'functions' or 'conditions of reproduction'?
Forstater, Mathew
ForstaterM at umkc.edu
Wed Mar 14 11:20:29 PST 2001
"functions" or "conditions of white supremacist capitalist production and
reproduction"
According to the behavioralist paradigm, Black poverty and unemployment,
nonemployment, and marginal employment (and associated characteristic of the
Black "underclass") are due to deficient values and attitudes that translate
into dysfunctional behaviors reinforced by the perverse incentives of the
welfare state. In seeking to forge an explanatory framework for analyzing Black
poverty that can serve as an alternative to behavioralism, one of the tasks has
been to show that unemployment and poverty are not simply irrational by-products
of capitalism, but in fact serve a systematic role in the reproduction of the
capitalist system, and that racism is not simply an irrational personal
prejudice, but rather racial inequality also serves a role in the production and
reproduction of white supremacist capitalism.
In Keynes, unemployment is an irrational by-product of capitalism. While
Keynes's theory is an important contribution in that he shows, contrary to
orthodox neoclassical economics, that unemployment is a normal feature of
capitalism, by ignoring the role that unemployment plays in the reproduction of
capitalism, he reaches the policy conclusion that aggregate demand can be
stimulated, and unemployment eliminated, without posing any problem for
capitalism. Marx's theory of the reserve army of labor, on the other hand,
points to the role that unemployment plays in a capitalist economy--serving to
hold down wages, decreasing the bargaining power of workers, providing a pool of
labor ready to work as the pace of accumulation increases, disciplining workers
with the threat of 'this could be you.' Thus unemployment is not a mere (and
irrational) by-product of capitalism, but is a condition of capitalist
production and reproduction. Rooted in the Marxian notion of capitalist
competition, the reserve army of labor and related analytical categories are
crucial to understanding not just the existence of unemployment, nonemployment,
and marginal employment, and therefore the existence of poverty, but the
persistence of unemployment, nonemployment, marginal employment, and poverty. In
other words, these concepts are crucial to the analysis of capitalist conditions
of production and social reproduction.
The focus on conditions of social reproduction is also crucial because they also
set the limits and boundaries of policy within white supremacist capitalism. If
Black poverty and marginal employment and non- and unemployment are not merely
by-products of capitalism, but serve what Herbert Gans (1972) has called
"positive functions," (I can no longer avoid the f-word here) then this has
implications for policy, because we will have to deal with the systematic
repercussions of eliminating phenomena integral to white supremacist capitalist
reproduction. Gans outlined fifteen positive functions that poverty and the
poor play in American capitalism. He then sought to identify "functional
alternatives" to these that would make poverty and the poor unnecessary. Gans
cautioned however, that these functional alternatives could prove to be
dysfunctional for other social groups, where "functions benefit the group in
question and dysfunctions hurt it" (1972, pp. 276-77). One might have to
consider how, e.g., functional alternatives to Black unemployment might be
dysfunctional for white workers. Importantly, Gans noted that "probably one of
the few instances in which a phenomena has the same function for two groups with
different interests is when the survival of the system in which both participate
is at stake." (1972, p. 276n3). In short, the scope for policy is very different
when we are talking not just about eliminating the undesirable by-products of a
system, but attempting to address phenomena that serve a functional role in the
system. Furthermore, differing class or group interests need to be considered.

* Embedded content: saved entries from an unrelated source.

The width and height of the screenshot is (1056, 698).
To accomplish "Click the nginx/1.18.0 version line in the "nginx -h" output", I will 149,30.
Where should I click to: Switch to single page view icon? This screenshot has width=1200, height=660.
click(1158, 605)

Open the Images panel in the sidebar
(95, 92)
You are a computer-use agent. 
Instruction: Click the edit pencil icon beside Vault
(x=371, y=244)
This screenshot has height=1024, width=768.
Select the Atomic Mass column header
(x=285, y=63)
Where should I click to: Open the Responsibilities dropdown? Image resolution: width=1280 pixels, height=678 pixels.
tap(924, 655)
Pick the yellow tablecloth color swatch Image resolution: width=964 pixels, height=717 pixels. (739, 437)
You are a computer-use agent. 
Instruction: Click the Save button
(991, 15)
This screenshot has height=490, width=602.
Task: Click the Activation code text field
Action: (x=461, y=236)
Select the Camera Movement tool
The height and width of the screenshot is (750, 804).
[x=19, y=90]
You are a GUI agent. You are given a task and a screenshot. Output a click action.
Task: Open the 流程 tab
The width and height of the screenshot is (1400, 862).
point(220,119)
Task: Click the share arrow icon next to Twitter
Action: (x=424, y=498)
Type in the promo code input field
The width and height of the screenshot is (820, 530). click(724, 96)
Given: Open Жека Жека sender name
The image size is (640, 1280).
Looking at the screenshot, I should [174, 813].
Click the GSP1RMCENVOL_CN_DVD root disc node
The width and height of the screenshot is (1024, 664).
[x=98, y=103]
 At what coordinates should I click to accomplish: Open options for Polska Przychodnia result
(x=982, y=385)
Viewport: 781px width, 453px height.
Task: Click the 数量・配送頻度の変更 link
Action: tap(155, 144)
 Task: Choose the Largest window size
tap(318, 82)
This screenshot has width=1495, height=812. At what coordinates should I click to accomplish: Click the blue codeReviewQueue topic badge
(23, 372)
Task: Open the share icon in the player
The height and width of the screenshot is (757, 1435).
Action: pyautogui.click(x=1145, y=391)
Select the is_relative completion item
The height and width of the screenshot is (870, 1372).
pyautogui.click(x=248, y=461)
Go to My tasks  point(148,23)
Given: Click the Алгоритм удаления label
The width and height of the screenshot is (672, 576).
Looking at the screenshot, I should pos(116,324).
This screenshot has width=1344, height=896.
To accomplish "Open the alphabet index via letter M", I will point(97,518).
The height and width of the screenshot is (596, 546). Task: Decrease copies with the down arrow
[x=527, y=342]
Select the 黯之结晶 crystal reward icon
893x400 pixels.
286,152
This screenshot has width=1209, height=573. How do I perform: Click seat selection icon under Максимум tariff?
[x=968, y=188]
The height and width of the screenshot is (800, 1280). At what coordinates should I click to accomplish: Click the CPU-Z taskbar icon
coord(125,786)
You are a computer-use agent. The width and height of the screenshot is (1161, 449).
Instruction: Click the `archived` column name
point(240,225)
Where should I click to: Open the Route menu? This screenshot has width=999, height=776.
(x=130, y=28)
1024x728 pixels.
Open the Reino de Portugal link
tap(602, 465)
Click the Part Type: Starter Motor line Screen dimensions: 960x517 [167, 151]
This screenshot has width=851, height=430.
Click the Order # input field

As a secondary goal of his paper, Gans was seeking to revive Mertonian
functionalism in sociology, and hoped to demonstrate that functionalism need not
be conservative, and may come to similar conclusions as radical sociological
analysis. But an analysis of functions need not be functionalist. In particular,
the classical and Marxian focus on conditions of social reproduction permits the
analysis of functions, as well as of differing class interests, without the
baggage of functionalism.
For present purposes, the questions we must ask are: 1) are there positive
functions (with respect to certain classes or class segments and/or with respect
to the system as a whole) of the so-called Black "underclass"? 2) if yes, are
there functional alternatives, i.e. antiracist antipoverty policies that would
eliminate such systemic necessities of the Black "underclass"?
In addressing these questions, it is crucial that we distinguish between
irrational by-products and functional requirements of white supremacist
capitalism and (and I hope it is clear that we can and must bring patriarchy and
heterosexism into this analysis as well). To be able to recognize
functionality, without descending into functionalism, the analytical notion of
conditions of social reproduction may be indispensable.